Le Figaro, 29 juillet Par Arnaud de La Grange En Occident comme dans le monde sunnite, la crainte de voir émerger, de Téhéran à Beyrouth en passant par les monarchies du Golfe et l’Irak, un «croissant chiite» sous influence iranienne s’est insidieusement installée depuis 2003 et la chute de Saddam Hussein.
Le roi Abdallah de Jordanie l’a publiquement exprimée il y a deux ans. Au début de l’année, le président égyptien Hosni Moubarak n’a pas hésité à accuser les communautés chiites des pays arabes de constituer une «cinquième colonne iranienne». Le coup de force du Hezbollah ne vient pas apaiser ces doutes.
ANTI-IMPERIALISTE AVANT TOUT
Alors y a-t-il un «problème chiite», régionalisé, globalisé même ? Oui et non, répondent nombre de spécialistes. «Il y a une question chiite, car il y a la perception d’une question chiite, commente Olivier Roy, chercheur au CNRS. Nombre de sunnites sont désormais convaincus que se forme un arc chiite sous l’impulsion de Téhéran. Pourtant, quand on se place côté chiite, on ne voit guère de tel projet ou même de telle aspiration.»

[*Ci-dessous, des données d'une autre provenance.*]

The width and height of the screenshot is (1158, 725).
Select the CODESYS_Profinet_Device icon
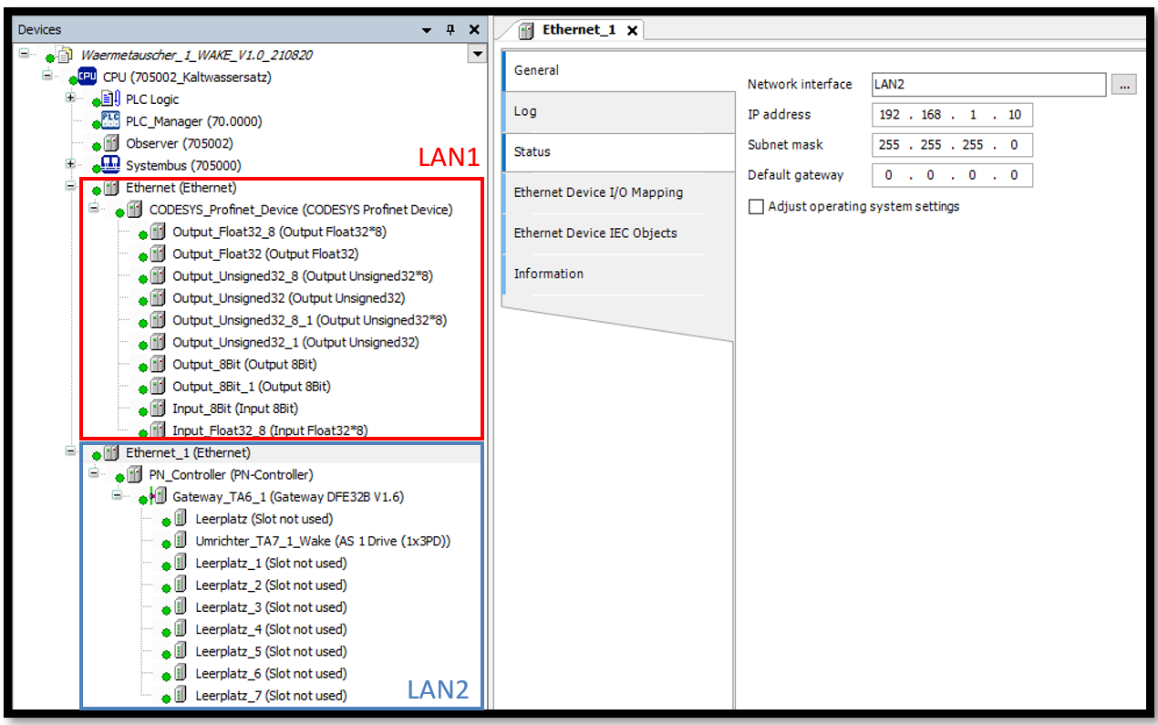point(134,210)
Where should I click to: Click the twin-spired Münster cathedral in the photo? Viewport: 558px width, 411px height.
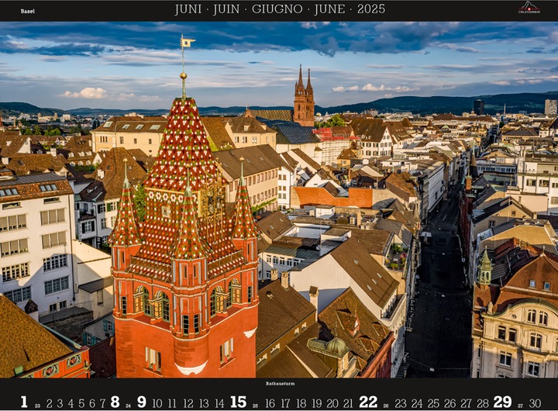[304, 96]
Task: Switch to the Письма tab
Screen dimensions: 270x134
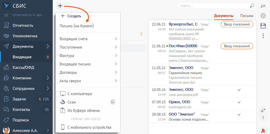Action: tap(247, 16)
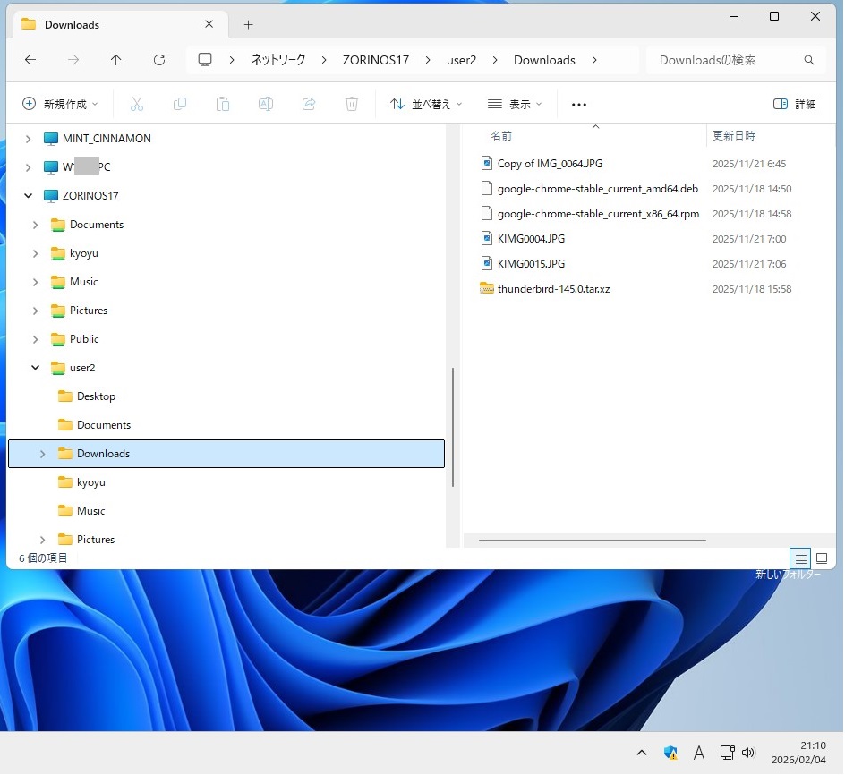Viewport: 845px width, 775px height.
Task: Click the horizontal scrollbar in file list
Action: (592, 541)
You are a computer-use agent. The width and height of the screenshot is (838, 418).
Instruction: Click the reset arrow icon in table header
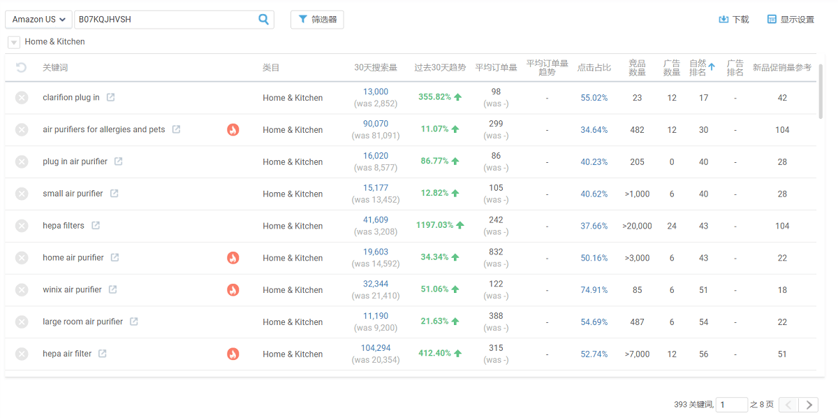point(22,68)
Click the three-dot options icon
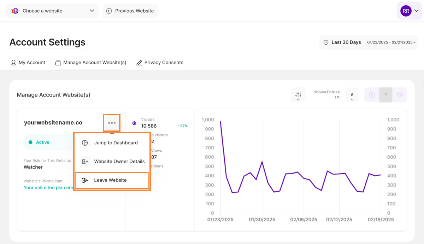This screenshot has height=244, width=424. coord(112,123)
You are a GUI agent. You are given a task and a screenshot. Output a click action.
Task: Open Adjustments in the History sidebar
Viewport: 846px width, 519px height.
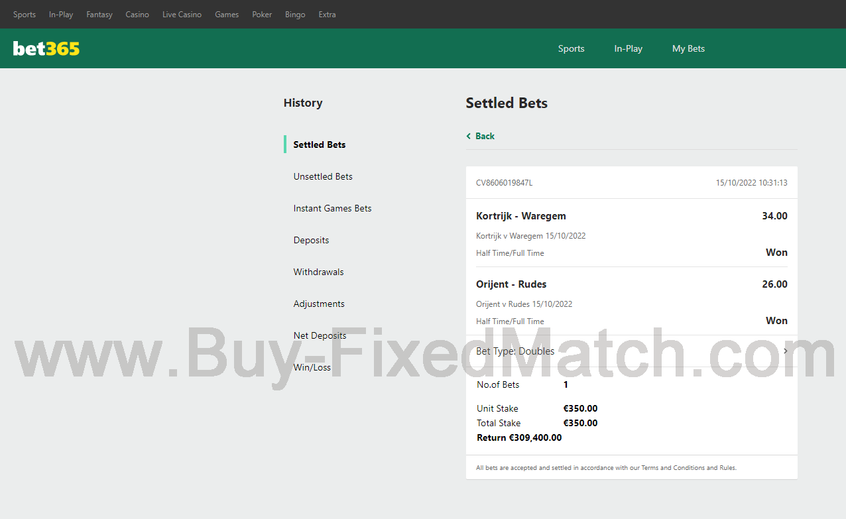coord(319,304)
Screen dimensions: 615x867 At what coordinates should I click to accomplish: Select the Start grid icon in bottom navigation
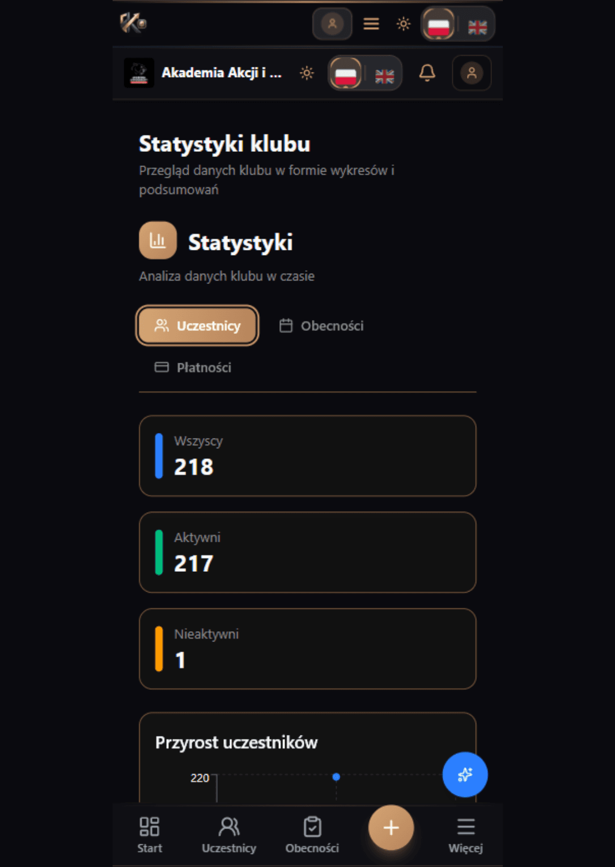coord(149,827)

Par le bas, c’est-à-dire du point de vue des communautés chiites dispersées dans le monde arabe, le projet politique commun ne semble pas être une préoccupation. «C’est vrai que la revanche politique des chiites en Irak a provoqué un réveil des communautés et des mouvements d’opposition chiites, notamment dans le Golfe, commente Sabrina Merlin, chercheuse au CNRS basée à Beyrouth, mais il s’agit surtout de demander aux gouvernements de leurs pays respectifs plus de droits, une meilleure place dans des sociétés qui les ont souvent marginalisés.» Qu’ils soient majoritaires comme en Irak ou à Bahreïn ou minoritaires comme en Arabie saoudite ou au Koweït , les chiites se sont longtemps trouvés en position de dominés. Chez eux, la stratégie d’intégration nationale prime aujourd’hui.
Par le haut, vu de Téhéran, on ne voit guère non plus de réel dessein politique «pan-chiite». La stratégie d’influence des Iraniens passe par une instrumentalisation des différentes communautés chiites. «Mais au-delà de ce jeu, ils n’ont jamais sérieusement songé à mettre en place une sorte de «Chiitistan», observe Olivier Roy, ne serait-ce que parce qu’il leur faudrait alors cogérer le chiisme avec les Arabes. Et cela, ils n’y sont pas prêts.» Plus que d’un axe chiite, Téhéran entend se poser en chef de file d’un «front du refus» antioccidental.
«Plus que sur la corde chiite, les Iraniens jouent sur un discours panislamique et anti-impérialiste, constate Yann Richard, professeur à la Sorbonne-nouvelle. Pour poser leur hégémonie régionale, ils s’évertuent à se faire accepter comme le grand pays qui va défendre le monde musulman contre le reste du monde, contre le rouleau compresseur américain.» Cet objectif passe souvent, paradoxalement, par un gommage de l’étiquette «chiite» au profit de celle, plus large, de «musulman».
L’absence de vision politique commune n’empêche pas l’existence d’un monde chiite, fait d’un entrecroisement de solidarités religieuses ou familiales. «Il existe entre les différentes communautés chiites des liens très anciens, qui n’ont rien à voir avec la situation politique, explique Sabrina Mervin. Les réseaux reposent sur des relations historiques entre familles, entre cheikhs, entre clercs.» Le patrimoine religieux, surtout, est transfrontalier. À Nadjaf, en Irak, ou à Qom, en Iran, tous les clercs se sont un jour croisés, dans une relation de maître à disciple ou de compagnons d’étude. «Quand les chiites iraniens s’arrogent un droit de regard sur les villes saintes d’Irak opprimées par le régime baasiste, c’est naturel, commente Yann Bertrand. Si l’Armée rouge avait envahi Rome, les catholiques du monde entier l’auraient sommée de ne pas toucher au Vatican…»
Un fonds chiite commun, des solidarités transnationales ne suffisent pas pour que tous ces acteurs agissent réellement de manière coordonnée. Il n’empêche, la simple perception de cette menace et les violences intercommunautaires en Irak creusent chaque jour un peu plus le fossé entre sunnites et chiites. «En frappant de manière très excessive au Liban, estime un diplomate, Israël a sans doute raté l’occasion de jouer sur ce clivage.»